A NEW SYNDROME OF INTRAHEPATIC BILE DUCT PAUCITY IN A NOVA SCOTIAN KINDRED NOT LINKED TO JAG1 LOCUS

M Cameron^1,2, W Greer¹, S Dyack², A Otley²

Department of Medicine, University of Calgary, Calgary, Alberta

BACKGROUND: Alagille Syndrome, an autosomal dominant condition characterized by intrahepatic bile duct paucity as well as other anomalies, is associated with mutations in the JAG1 gene on chromosome 20p. We have identified a consanguineous kindred with five individuals affected with an Alagille-like phenotype, but with apparent autosomal recessive inheritance.
AIM: We hypothesized that the Alagille-like condition present in this family was was a novel syndrome unrelated to a JAG1 mutation. We conducted a linkage analysis study to determine whether this condition was linked to the JAG1 gene.
METHODS: Facial photographs, medical histories and blood were collected and DNA was extracted from thirty members of the affected kindred.

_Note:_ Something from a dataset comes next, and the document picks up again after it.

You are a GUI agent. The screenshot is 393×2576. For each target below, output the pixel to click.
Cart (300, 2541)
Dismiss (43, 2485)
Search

Four polymorphic DNA markers, D20S189, D20S894, D20S160, and D20S162, all closely flanking the JAG1 gene, were used to genotype family members using a PCR-based microsatellite analysis to follow the segregation of alleles through the family.
RESULTS: All five affected individuals had neonatal cholestasis with intrahepatic bile duct paucity, with three having pulmonary stenosis. None of the affected had posterior embryotoxin, or vertebral anomalies. Segregation of alleles showed that two affected siblings had different haplotypes and did not share any alleles at the JA1 locus. Further, in the second sibship, two unaffected and one affected sibling inherited the same parental haplotypes.

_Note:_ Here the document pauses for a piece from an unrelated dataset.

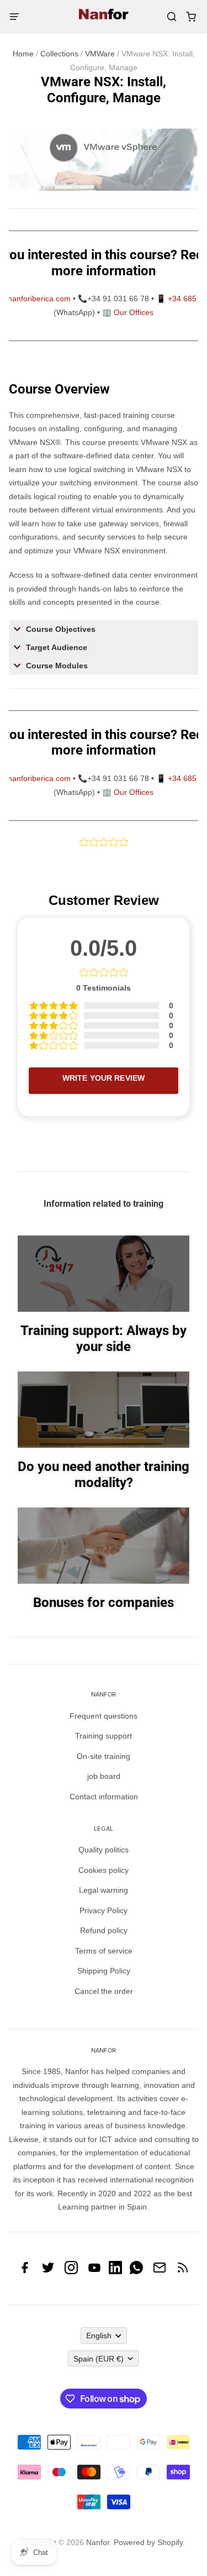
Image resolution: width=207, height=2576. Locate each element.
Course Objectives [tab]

CONCLUSIONS: Due to the inheritance pattern, the disease presentation and the segregation pattern of the JAG1 gene in this family, we conclude that the condition present in this family is not autosomal dominant Alagille syndrome and is not caused by a JAG1 mutation. Future studies will include an analysis of additional polymorphic markers linked to other genes associated with the intracellular pathways involving JAG1.